Updating Xbox 360 games will no longer require developers to offer a cash sacrifice to Microsoft.
For years now, if you were a videogame developer working on an Xbox 360 title, you hoped against hope that your code wouldn’t produce any unexpected bugs. Not because this would upset fans (though that’s always a concern), but because patching the issue would require you to pay Microsoft a surprisingly large fee. How large? It varies by project, but standard figures are said to be in the tens of thousands of dollars – not the kind of scratch a small, independent developer might have lying around.
Fortunately for those less-than-wealthy developers, Microsoft has removed the monetary requirement for patching Xbox 360 and Xbox Live titles.

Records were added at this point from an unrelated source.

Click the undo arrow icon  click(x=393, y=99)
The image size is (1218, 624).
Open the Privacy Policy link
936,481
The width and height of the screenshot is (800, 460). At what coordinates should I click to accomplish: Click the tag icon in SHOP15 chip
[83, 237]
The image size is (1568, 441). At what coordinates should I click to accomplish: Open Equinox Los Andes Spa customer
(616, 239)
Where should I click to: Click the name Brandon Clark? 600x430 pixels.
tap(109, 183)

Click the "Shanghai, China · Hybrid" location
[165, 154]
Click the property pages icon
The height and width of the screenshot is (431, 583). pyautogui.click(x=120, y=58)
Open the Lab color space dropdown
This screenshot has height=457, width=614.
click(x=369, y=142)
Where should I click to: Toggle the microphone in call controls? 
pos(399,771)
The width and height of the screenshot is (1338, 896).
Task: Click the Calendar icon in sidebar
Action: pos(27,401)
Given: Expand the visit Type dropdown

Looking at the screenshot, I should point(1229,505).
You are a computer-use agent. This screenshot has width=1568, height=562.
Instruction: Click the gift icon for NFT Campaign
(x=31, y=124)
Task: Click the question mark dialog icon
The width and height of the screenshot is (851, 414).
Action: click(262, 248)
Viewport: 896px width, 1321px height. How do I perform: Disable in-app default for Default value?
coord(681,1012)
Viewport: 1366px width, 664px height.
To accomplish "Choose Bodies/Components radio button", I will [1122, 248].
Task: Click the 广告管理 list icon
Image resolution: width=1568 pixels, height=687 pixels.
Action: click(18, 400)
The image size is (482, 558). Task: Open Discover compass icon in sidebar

According to Eurogamer, the firm “made the policy change on the quiet earlier this year,” and as of the time of this article’s publication, submitting patches to Microsoft does not require a complementary sack of cash. Microsoft does reserve the right to charge any developers that it deems to be abusing the system with an overlarge number of updates, but that caveat seems like a legitimate safeguard against abuse than any real effort on Microsoft’s part to generate an additional revenue stream for the wealthy-as-god computing giant.
What does this mean for you, the consumer? Obviously it should be expected that games will now be patched more readily, and developers will be able to respond to bugs in their code with far more reliability and speed than they could previously. That said, this will also likely increase the number of patches being released for Xbox 360 titles as a whole. There’s always a concern that as games become easier to patch after release that developers will put less effort into polishing their software prior to launch, but we have yet to see evidence of that trend emerging among Xbox game makers. Hopefully in the end, this decision will simply lead to better games for all Xbox devotees, or at the very least, titles that are less prone to freezing, crashes and all the other wonderful flaws we’re grown to tolerate in modern videogames.